Banking posted a 14.1% increase in underlying profit before tax to EUR 1,774 million, driven by historically low risk costs, which were supported by releases of provisions as a result of the benign credit environment. Income also increased, particularly from Structured Finance and Leasing. The international activities outside the Benelux posted a sharp improvement, driven by higher results in the U.K., Central & Eastern Europe and the Americas. ING Real Estate's profit rose 12.2%.

Retail Banking's underlying profit before tax increased 31.7% to EUR 1,309 million, driven by strong growth in the Benelux. The business in the Netherlands benefited from strong mortgage sales as well as prepayment penalties on mortgages as people refinanced to take advantage of low interest rates. Higher profit from Belgium was driven by growth in savings and current accounts as well as the purchase of Mercator Bank, while ING Bank Slaski in Poland benefited from lower risk costs due to an improvement in the quality of the credit portfolio.

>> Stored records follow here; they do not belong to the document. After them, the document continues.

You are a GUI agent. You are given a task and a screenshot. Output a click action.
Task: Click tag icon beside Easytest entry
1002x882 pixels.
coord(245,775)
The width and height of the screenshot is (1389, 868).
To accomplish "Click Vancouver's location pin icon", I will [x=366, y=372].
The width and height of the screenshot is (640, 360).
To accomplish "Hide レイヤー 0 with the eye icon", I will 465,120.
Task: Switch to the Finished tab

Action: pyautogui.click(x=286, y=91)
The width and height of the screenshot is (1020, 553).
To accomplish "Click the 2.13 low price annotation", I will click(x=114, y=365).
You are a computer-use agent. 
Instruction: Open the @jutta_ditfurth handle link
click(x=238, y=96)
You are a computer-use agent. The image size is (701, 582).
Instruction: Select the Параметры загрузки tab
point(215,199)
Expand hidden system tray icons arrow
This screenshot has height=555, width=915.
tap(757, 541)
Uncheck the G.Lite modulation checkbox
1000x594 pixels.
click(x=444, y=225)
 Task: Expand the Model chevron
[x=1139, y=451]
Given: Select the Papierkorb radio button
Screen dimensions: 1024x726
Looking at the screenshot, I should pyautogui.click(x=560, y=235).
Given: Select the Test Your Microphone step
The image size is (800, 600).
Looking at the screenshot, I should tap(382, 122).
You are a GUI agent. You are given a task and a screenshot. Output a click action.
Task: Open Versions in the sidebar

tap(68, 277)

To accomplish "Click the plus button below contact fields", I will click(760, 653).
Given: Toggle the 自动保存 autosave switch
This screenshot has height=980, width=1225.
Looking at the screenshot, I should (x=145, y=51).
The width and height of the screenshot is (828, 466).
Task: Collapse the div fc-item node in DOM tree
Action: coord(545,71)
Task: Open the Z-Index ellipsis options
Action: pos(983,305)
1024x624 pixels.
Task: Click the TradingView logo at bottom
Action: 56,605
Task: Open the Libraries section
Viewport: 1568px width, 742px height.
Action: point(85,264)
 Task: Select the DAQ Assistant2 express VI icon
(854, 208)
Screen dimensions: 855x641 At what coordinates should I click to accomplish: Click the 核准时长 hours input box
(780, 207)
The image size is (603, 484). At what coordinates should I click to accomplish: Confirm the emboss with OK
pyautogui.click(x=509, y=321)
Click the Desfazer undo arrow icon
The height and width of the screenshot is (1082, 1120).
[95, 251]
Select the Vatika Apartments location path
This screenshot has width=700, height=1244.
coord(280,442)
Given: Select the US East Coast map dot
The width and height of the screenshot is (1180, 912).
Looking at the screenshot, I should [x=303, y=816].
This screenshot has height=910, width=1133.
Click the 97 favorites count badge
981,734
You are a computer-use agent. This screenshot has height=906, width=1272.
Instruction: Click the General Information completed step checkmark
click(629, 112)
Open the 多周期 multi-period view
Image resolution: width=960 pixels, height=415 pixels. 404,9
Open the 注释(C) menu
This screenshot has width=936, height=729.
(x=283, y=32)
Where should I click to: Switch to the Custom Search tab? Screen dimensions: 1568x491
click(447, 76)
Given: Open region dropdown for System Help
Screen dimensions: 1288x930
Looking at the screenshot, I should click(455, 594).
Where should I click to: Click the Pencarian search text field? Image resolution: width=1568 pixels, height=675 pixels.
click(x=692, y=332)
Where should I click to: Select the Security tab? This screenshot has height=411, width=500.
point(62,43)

ING Direct posted a 36.6% increase in profit before tax to EUR 433 million, driven by strong growth in income in the third quarter due to an improvement in the interest margin after client rates were adjusted following declines in capital market interest rates in the second quarter. Profit rose 40.9% in the third quarter from the second, supported by client-rate adjustments which improved the interest margin by 10 basis points to 0.87%. Funds entrusted and the number of customers continued to grow in the third quarter, despite the rate adjustments, adding 647,000 clients and EUR 6.3 billion in funds entrusted. The mortgage portfolio grew by EUR 5.2 billion to EUR 48.1 billion.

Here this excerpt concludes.